Zdaniem radnego Marcina Stępniewskiego, przewodniczącego klubu Prawa i Sprawiedliwości, to podwyżka, którą władze miasta chciały ukryć przed mieszkańcami i przedsiębiorcami.
– To zarządzenie zostało podpisane 30 grudnia. W mojej ocenie zrobiono to tak, aby opinia publiczna tego nie zauważyła i aby uniknąć związanych z tym szumów. Jest to kolejne uderzenie w portfele naszych lokalnych przedsiębiorców, zaraz po podwyżce podatku od nieruchomości, opłat za użytkowanie wieczyste czy gospodarowanie odpadami. Teraz przedsiębiorcy będą musieli zapłacić jeszcze więcej za dzierżawę czy wynajem nieruchomości od miasta – ocenia Stępniewski.
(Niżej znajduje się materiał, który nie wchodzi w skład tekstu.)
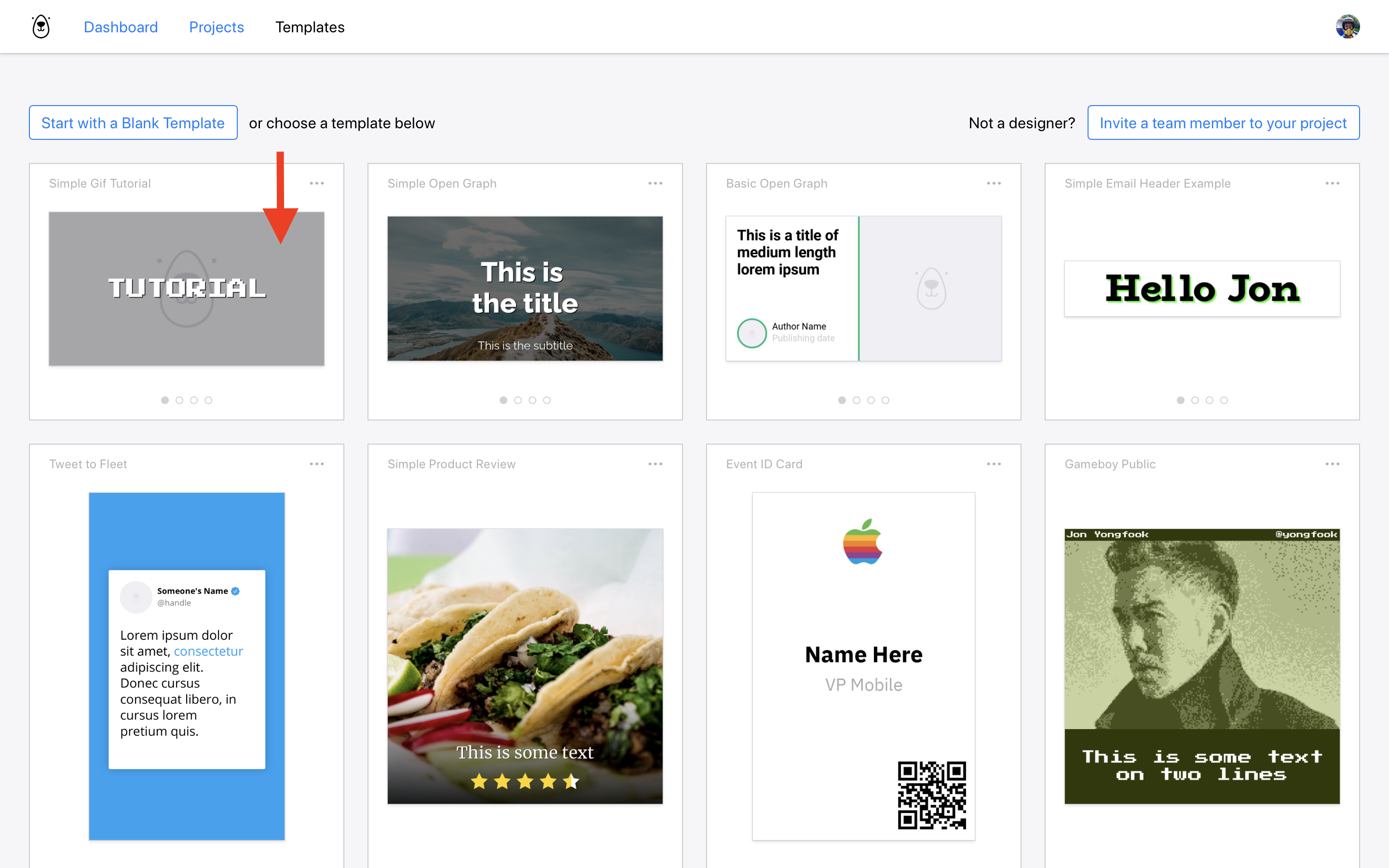1389x868 pixels.
Task: Open Simple Open Graph three-dot options menu
Action: [x=655, y=183]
– Wszyscy w Kielcach mówią o tym, że powinniśmy wspierać przedsiębiorców, a jedyne, co pani prezydent robi od momentu objęcia urzędu, to nakładanie na nich dodatkowych opłat. I to w sposób nie zawsze przemyślany, a czasami wręcz „tylnymi drzwiami”, tak, aby nikt tych opłat nie zauważył. Tak właśnie było w tym przypadku, bo nie sądzę, aby media, radni czy mieszkańcy naszego miasta śledzili Biuletyn Informacji Publicznej 30 grudnia, tuż przed końcem roku – dodaje.
Miasto odpiera zarzuty radnego, twierdząc, że określenie opłat za dzierżawę i wynajem zostało wypracowane w porozumieniu z przedsiębiorcami.
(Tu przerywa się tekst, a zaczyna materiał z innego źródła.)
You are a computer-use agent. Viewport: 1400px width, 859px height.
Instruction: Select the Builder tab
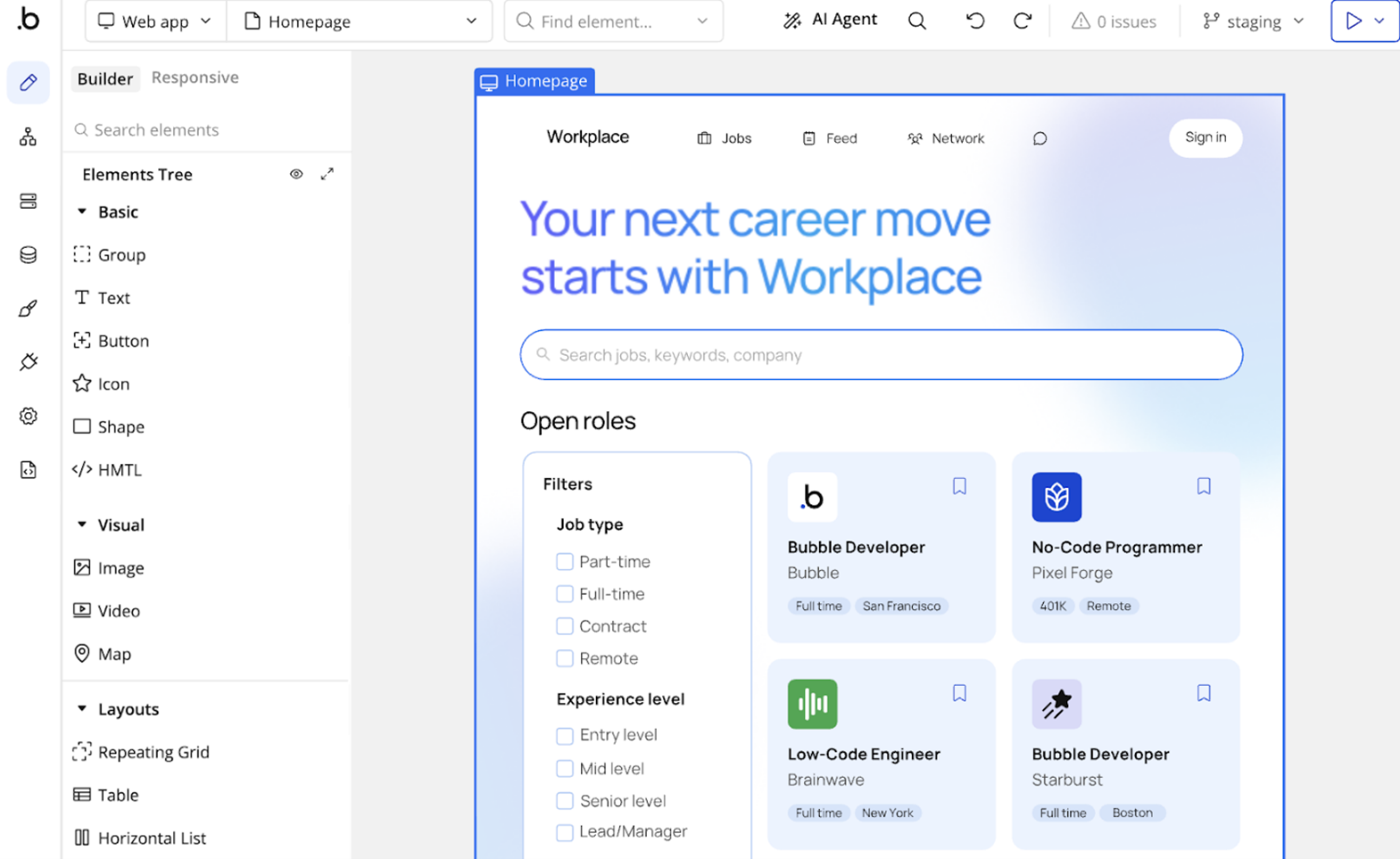105,79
– W grudniu odbyliśmy spotkanie ze środowiskiem przedsiębiorców. Stawki opłat za dzierżawę i wynajem nie były aktualizowane od trzech lat. 30-procentowa podwyżka nie odnosi się do inflacji z poprzedniego roku, lecz dotyczy skumulowanej inflacji z ostatnich lat, w których podwyżek nie wprowadzano. Robimy to teraz, aby w przyszłości nie zaskakiwać mieszkańców np. nagłymi podwyżkami w ciągu 10 lat – twierdzi Łukasz Syska, zastępca prezydenta Kielc.
Zgodnie z zarządzeniem prezydenta, od nowego roku wzrosły opłaty m.in. za wynajem i dzierżawę miejskich gruntów na cele ogródków gastronomicznych. W strefie centralnej wynoszą one 40 złotych za metr kwadratowy, 20 złotych w strefie śródmiejskiej, 12 zł w strefie pośredniej oraz 7 zł na peryferiach. W poprzednim roku te ceny wynosiły odpowiednio: 30, 15, 9 i 5 złotych.
Przedsiębiorcy zapłacą również o kilkadziesiąt złotych więcej za wynajem lub dzierżawę boksów garażowych i miejsc postojowych.